Görev 1:
Dalyan'daki dolgu sahasıyla ilgili alıntı metne göre aşağıdaki soruları yanıtlayın:
(a) EDÇEP konuyla ilgili hangi bakanlığa müracaat etmiştir?
(b) EDÇEP'in ikinci açıklaması hangi tarihte yapılmıştır?
(c) Şu anda sahaya dökülen çamurlar hangi çaydaki temizlikten çıkarılmaktadır?
Görev 2:
Dalyan'daki OSB arazisine yapılan dökümlerle ilgili alıntı metnin devamını yazın.

Alıntı Metin:
########################################
EDÇEP bu yanıtları kamuoyuna iletirken de şunu söyledi:
“Bu saha için gönlümüzden geçenler çok farklıydı elbette. Korkarız, Kazdağları ekosisteminin, denizle buluştuğu bu sahillerdeki Dalyan’dan geriye hiçbir şey kalmayacak yakında. Torunlarımıza ne göstereceğiz? “Akçay da bir zamanlar böyleydi” diyebileceğimiz bir karış yer bile olmayacak birkaç yıl sonra. Fakat, madem ki bir şeyler yapılıyor, kentimizi yönetenler karar almışlar, hiç değilse çevreye yeni kirlilikler saçılmamalı elbette.. Bu konuyla ilgili olarak, Çevre Bakanlığı’na da bir müracaatımız var. Onunla ilgili gelişmeler olduğunda, yine sizlerle paylaşacağız ileride..”
Fakat ne yazık ki, bu müracatımıza Bakanlık’tan halen yanıt gelmedi.
25.02.2021’de ise EDÇEP şöyle diyordu:
“Dalyan’daki OSB arazisinde yapılan vahşi dolgu faaliyetlerine karşı, EDÇEP daha önce gerekli müracaatlarda bulunmuştu.. Bu sahaya geçen Temmuz’dan itibaren pek çok kirleticinin yanı sıra, Edremit Çayı’nın denize döküldüğü bölgede yapılan dip temizliğinden çıkartılan çamurlar ve balçıklar da dökülmüştü. / Bunun sakıncalarını anlatan dilekçemiz üzerine de, Eylül başında Balıkesir B. Belediye Başkanı a. Genel Sekreter Yardımcısı Hüseyin Deniz bir yanıt vererek “bu tür atıkların sahaya kabul edilmemesi konusunda sahanın işletmecisi Belediyemizin iştiraki olan BAGYAŞ firmasına gerekli uyarılar yazılı olarak yapılmıştır. Sahanın iş makinesi yardımıyla düzenlenmesi sağlanacaktır.” deniliyordu.
Oysa şimdi de, Havran Çayı’nda yapılan temizlikten çıkartılan çamurlar aynı sahaya dökülmektedir. Değerli yetkililer lütfen ya söylediğinizi yapın, ya da yaptığınızı söyleyin bu konuda.. Bu çamur, balçık o dereleri kirletiyorsa, toprağı da kirletmeyecek midir? Bu yapılan işin bilimsel veya vicdani bir yanı var mıdır? Neden o balçıktan alınan numuneleri yayımlamıyorsunuz o vakit? / Büyükşehir ve Edremit Belediyesi, Çevre ve Şehircilik İl Müdürlüğü, DSİ, BASKİ ve ETDİOSB Yönetim Kurulu, lütfen bu duruma müdahale edin..”
########################################
Sağlanan Bilgiler:
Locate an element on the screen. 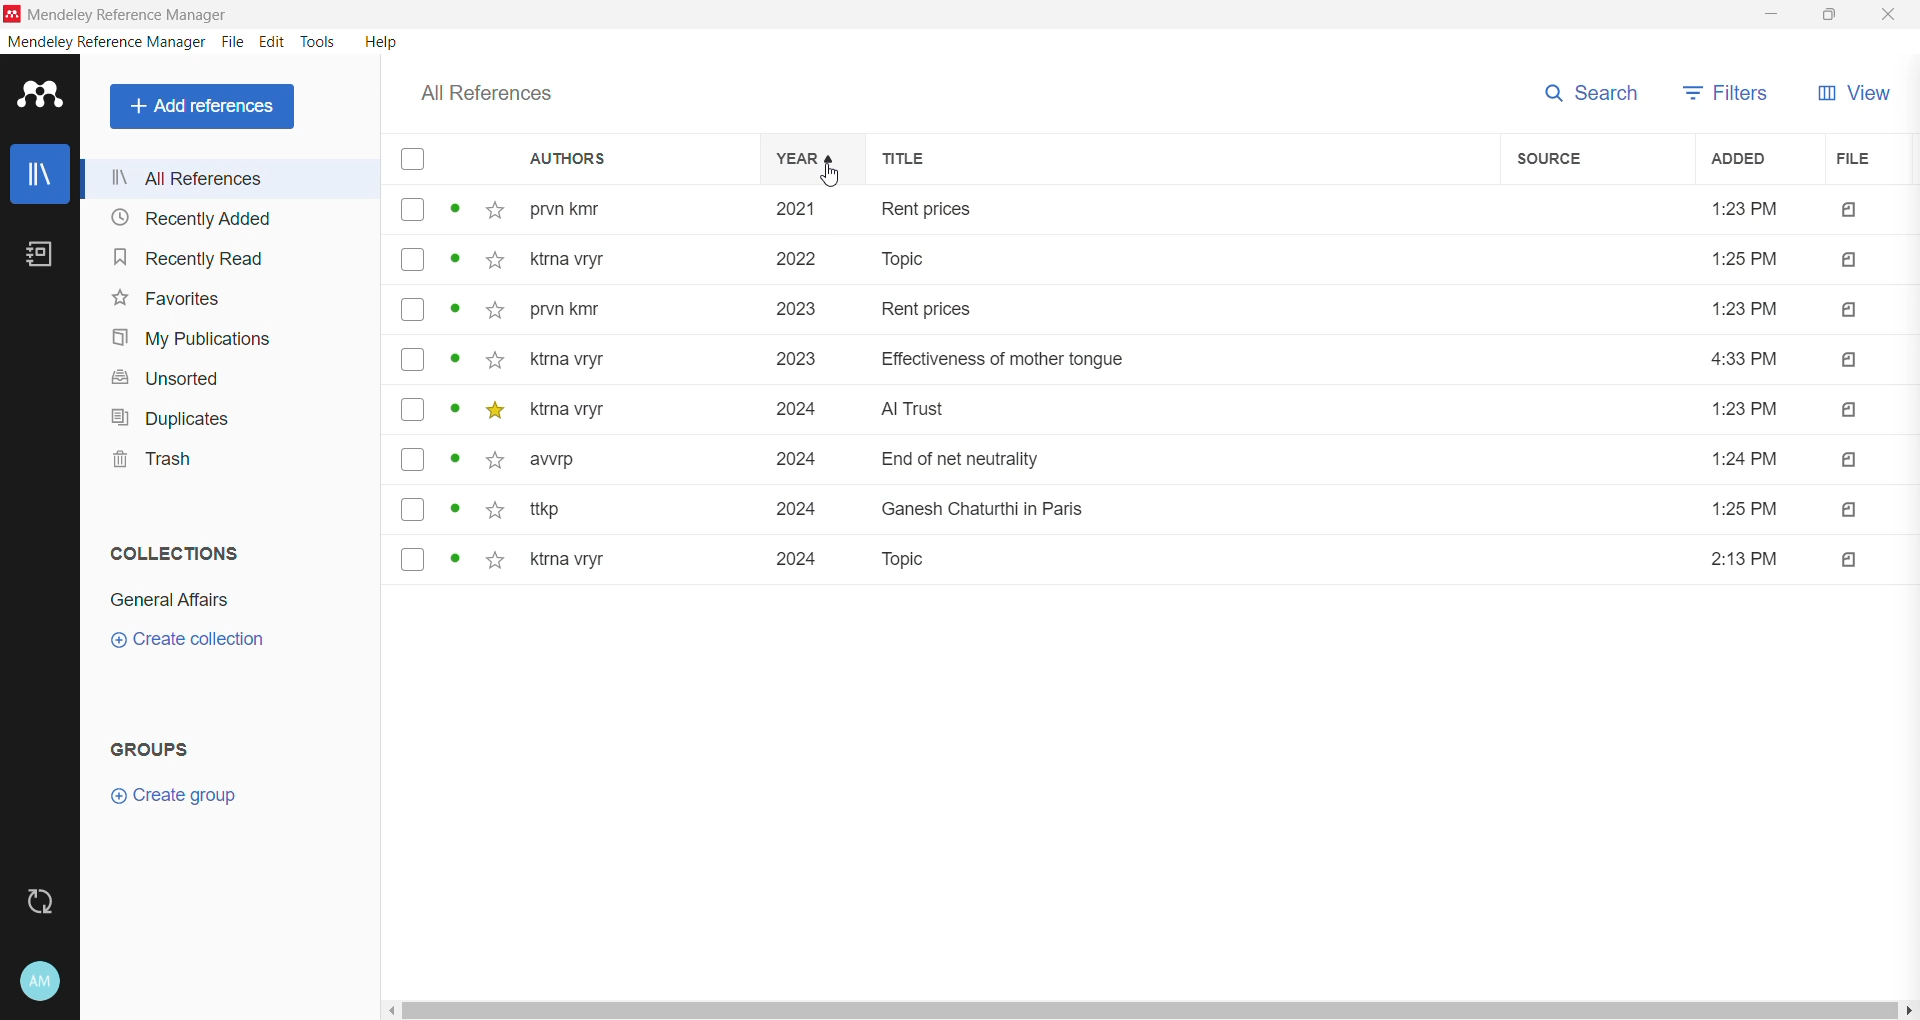 The height and width of the screenshot is (1020, 1920). unread is located at coordinates (454, 257).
########################################
Yazılı Yanıt 1:
(a) Çevre Bakanlığı
(b) 25.02.2021
(c) Havran Çayı

Yazılı Yanıt 2:
19.03.2021’de yine uyarıyordu EDÇEP:
“Söz vermek” yetmiyor.. Lütfen herkes üzerine düşeni yapsın.. Edremit Belediyesi, Burhaniye Belediyesi, Balıkesir B. Belediyesi, bu arazi “özelliğini yitirmiş mera” olarak nitelense bile; Dalyan’da dolgusu yapılmakta olan Edremit Tarıma Dayalı İhtisas Organize Sanayi Bölgesi’nde yapılan işlemler doğaya zarar verici niteliktedir. Budama artıkları, çöpler, yanmış kalorifer atıkları ve derelerden çıkartılan balçıklarla dolgu yapılamaz. Önlem alın, lütfen önlem alın.. Üzerinize düşeni yapın. Bu alan çöplük gibi kullanılamaz.. Böyle dolgu olmaz..”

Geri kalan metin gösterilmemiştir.